A Public Moralist Knows No Rest
October 17, 2002This week has seen a wave of tributes to the German writer and artist Günter Grass, who celebrates his 75th birthday on Wednesday.
A towering literary figure in Germany for the last four decades, Grass has also used his prominence as a platform for incisive political commentary – most recently speaking out in favor of Chancellor Gerhard Schröder’s red-green coalition and against military action in Iraq.
A Danzig childhood
The son of a grocer, Grass grew up in Danzig, in present day Poland. He joined the Hitler Youth in the 1930s and served in the German army during World War II. Afterwards, he studied painting and sculpture and wrote verse and plays before publishing his hugely successful first novel, The Tin Drum in1959. A 1979 film version of the novel by German director Volker Schlöndorff was an international success and brought Grass acclaim abroad.
Like the two other works in the so-called “Danzig Trilogy” - Katz und Maus (“Cat and Mouse,”1961) and Hundejahre (“Dog Years,”1963) - The Tin Drum draws on the author’s early life in the German-Polish port city.
“Books don’t just happen,” Grass told the German weekly Die Woche. “They are lived out in advance – and they take much longer to live out than they do to get written down."
The conscience of the German Federal Republic
History and politics are closely intertwined in all of Grass’ works. He frequently refers to himself as a “public moralist,” and the German President, Johannes Rau, has called him “the conscience of the res publica.”

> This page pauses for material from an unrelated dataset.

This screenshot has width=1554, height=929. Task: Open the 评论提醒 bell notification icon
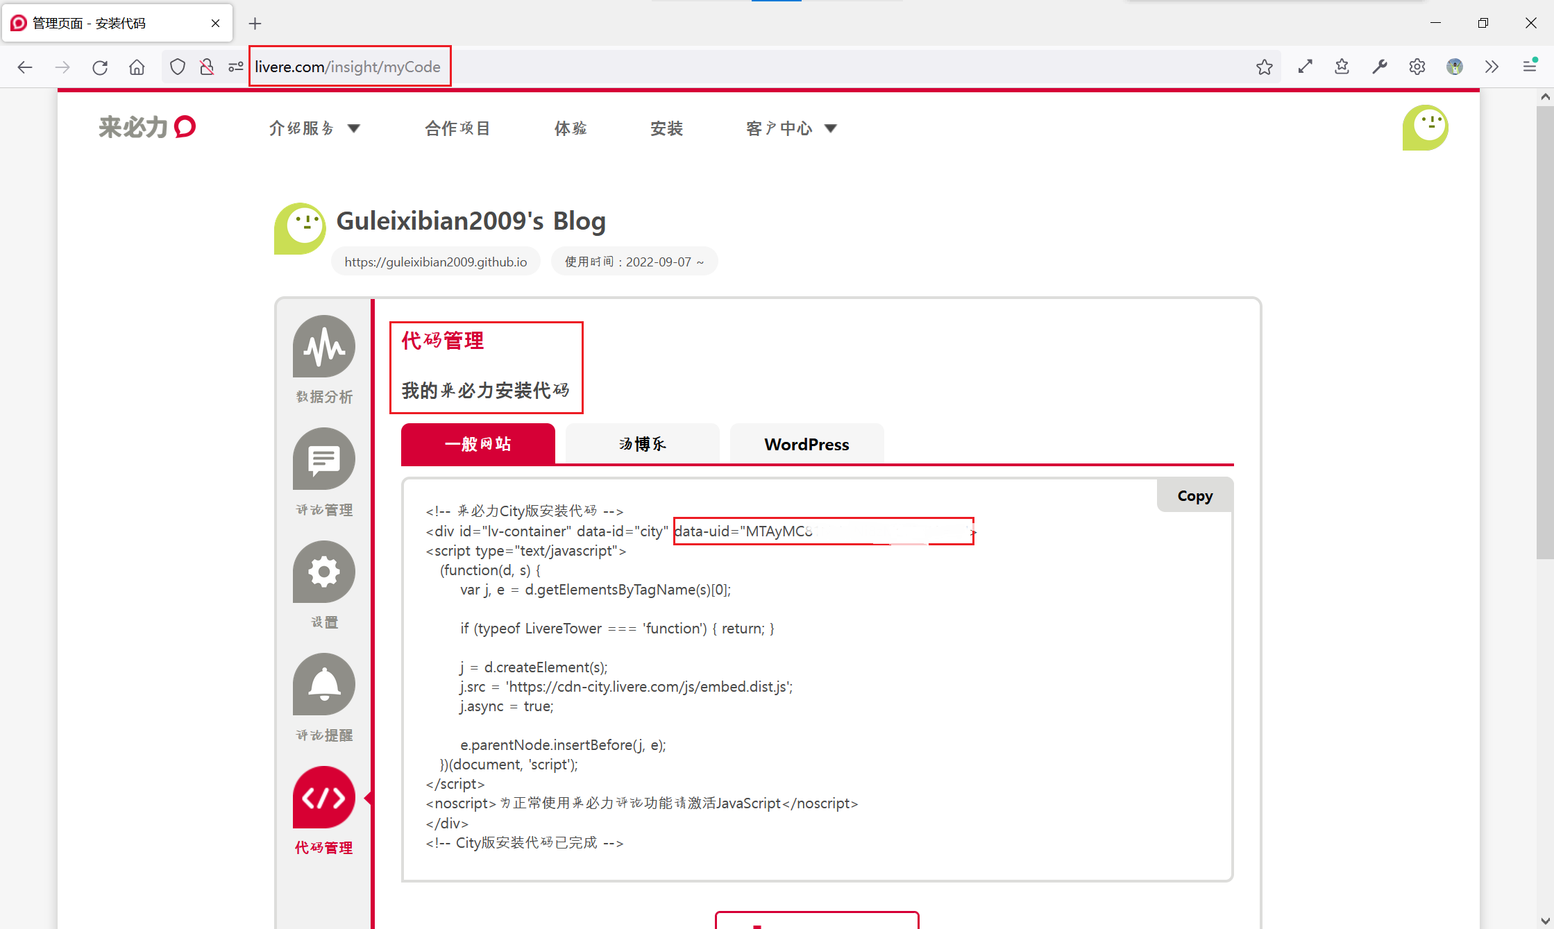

Ein Weites Feld (“Too Far Afield,” 1995) was the first literary work by a prominent author to deal with German reunification, which Grass opposed, referring to it as an “annexation.”
His latest novel, Im Krebsgang, (“Crabwalk,” 2002 – English translation due in April 2003), broke a long-held taboo in German literature by focusing on the suffering of German expellees after World War II. By highlighting a single event in 1945, the sinking of the refugee ship “Wilhelm Gustloff” in the Baltic, Grass is able to trace the history of a few key characters through the generations up to the present-day portrayal of the tragedy on neo-Nazi Web sites. Like Grass’ earlier works, it underlines the author’s preoccupation with the way past and present are connected and perceived.

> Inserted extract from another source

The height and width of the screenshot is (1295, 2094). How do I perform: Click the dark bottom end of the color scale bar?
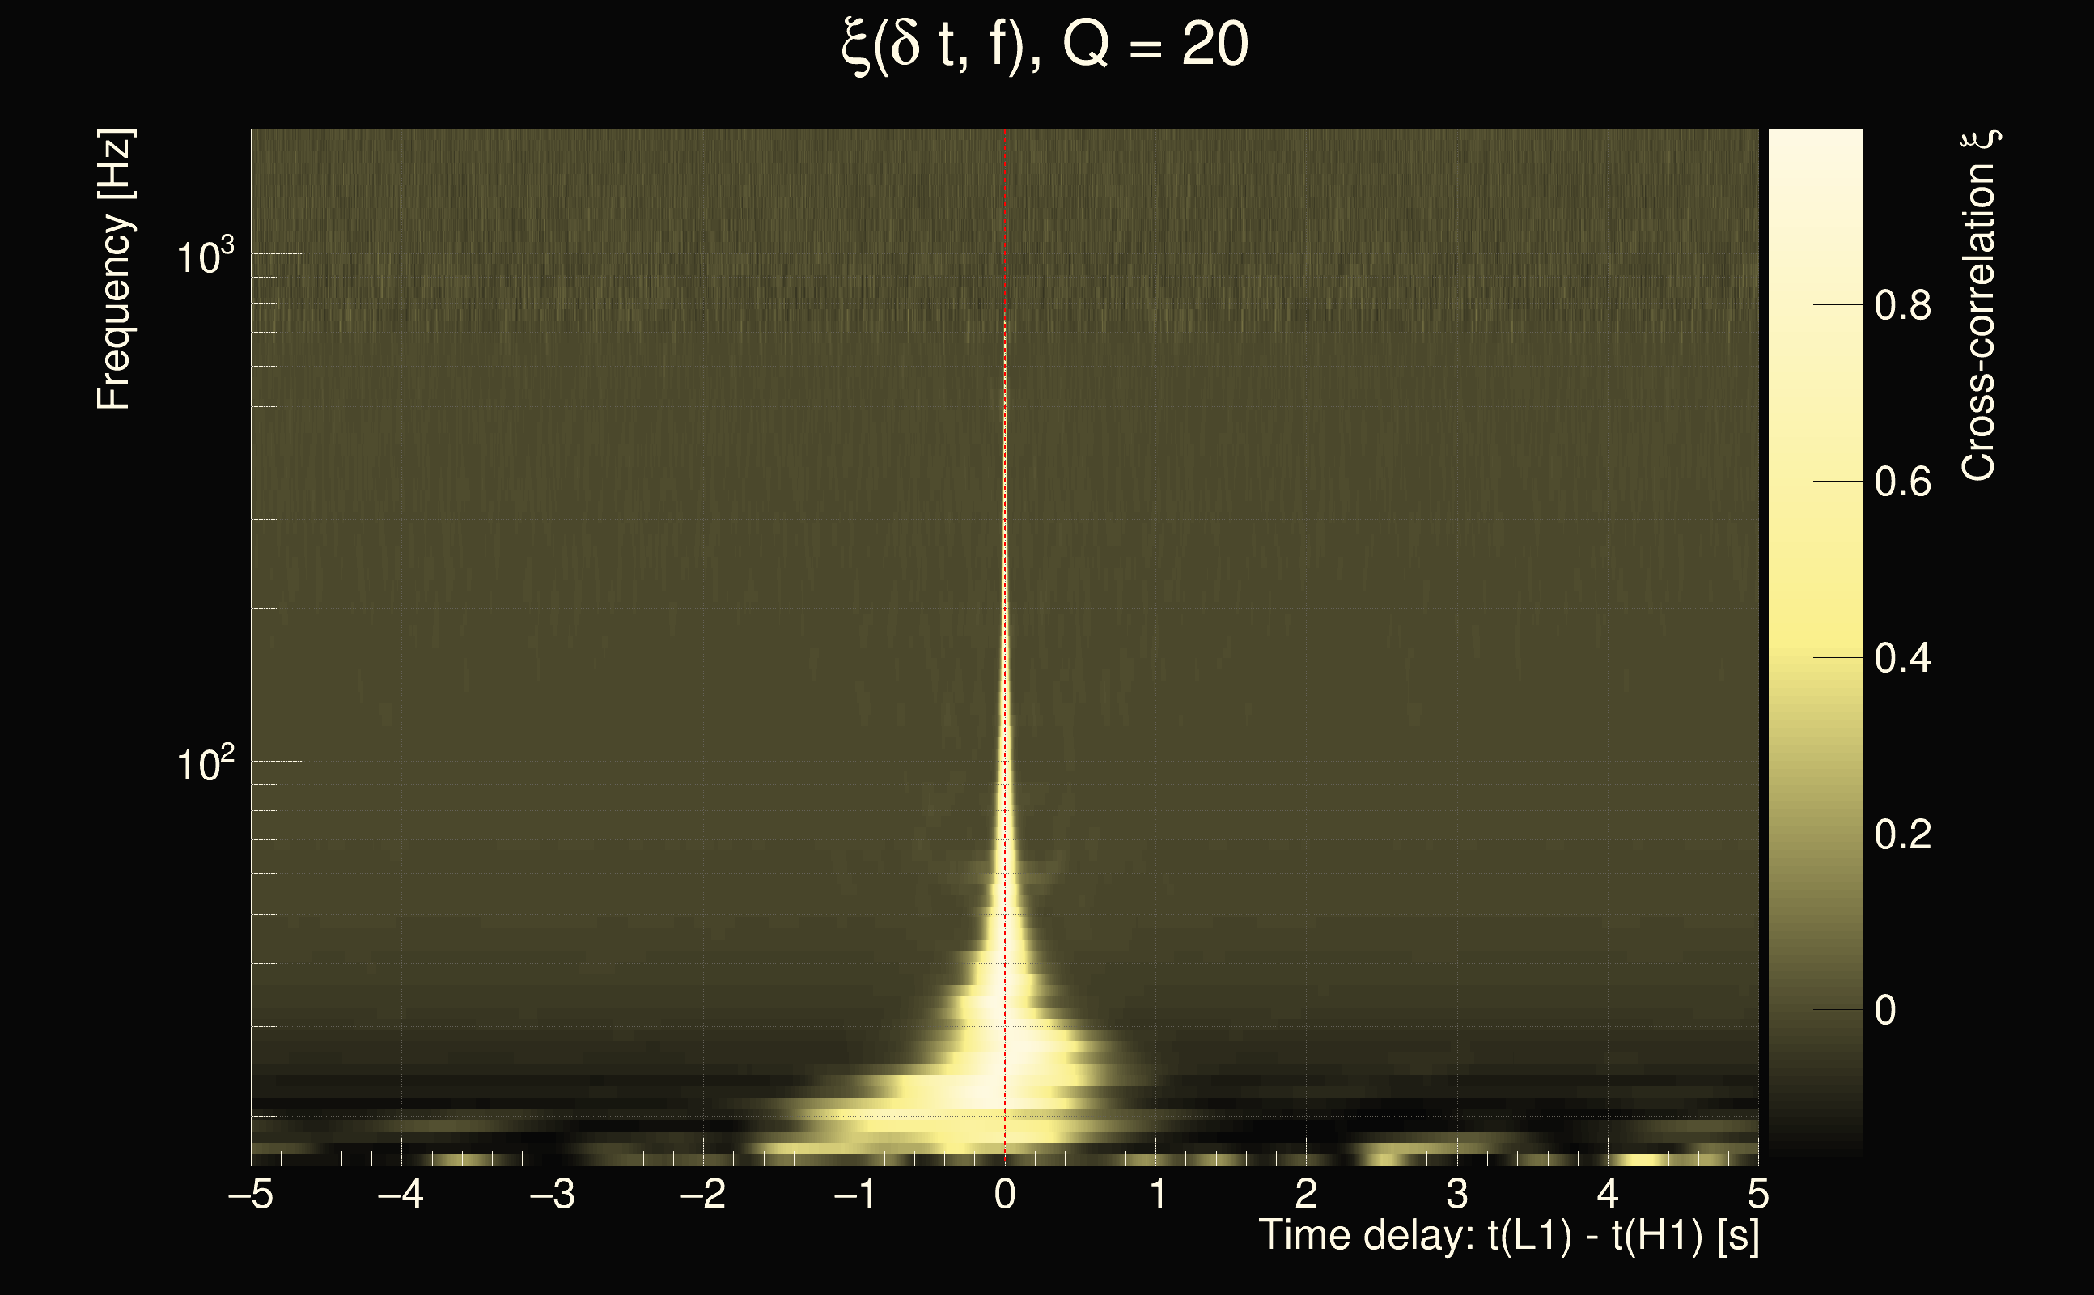coord(1815,1148)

The man the Chancellor Gerhard Schröder has called “one of the greatest writers of our time and a great patriot” has been the recipient of numerous prestigious awards and honors, including the Nobel Prize for Literature in 1999. This and his uncompromising political stance often detract from his success as a sculptor, graphic artist and painter.
A series of exhibitions covering the author’s activities opens at the "Günter-Grass-Haus," a museum dedicated to the writer’s life and work, in Lübeck on October 20.